------ DATA SECTION ------

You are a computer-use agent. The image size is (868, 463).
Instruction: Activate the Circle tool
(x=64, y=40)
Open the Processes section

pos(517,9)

------

**WHAT IS BEING ASKED**
Each record is to be restated word for word.

**ANSWER FOR THIS EXERCISE**
You are a computer-use agent. The image size is (868, 463).
Instruction: Activate the Circle tool
(x=64, y=40)
Open the Processes section

pos(517,9)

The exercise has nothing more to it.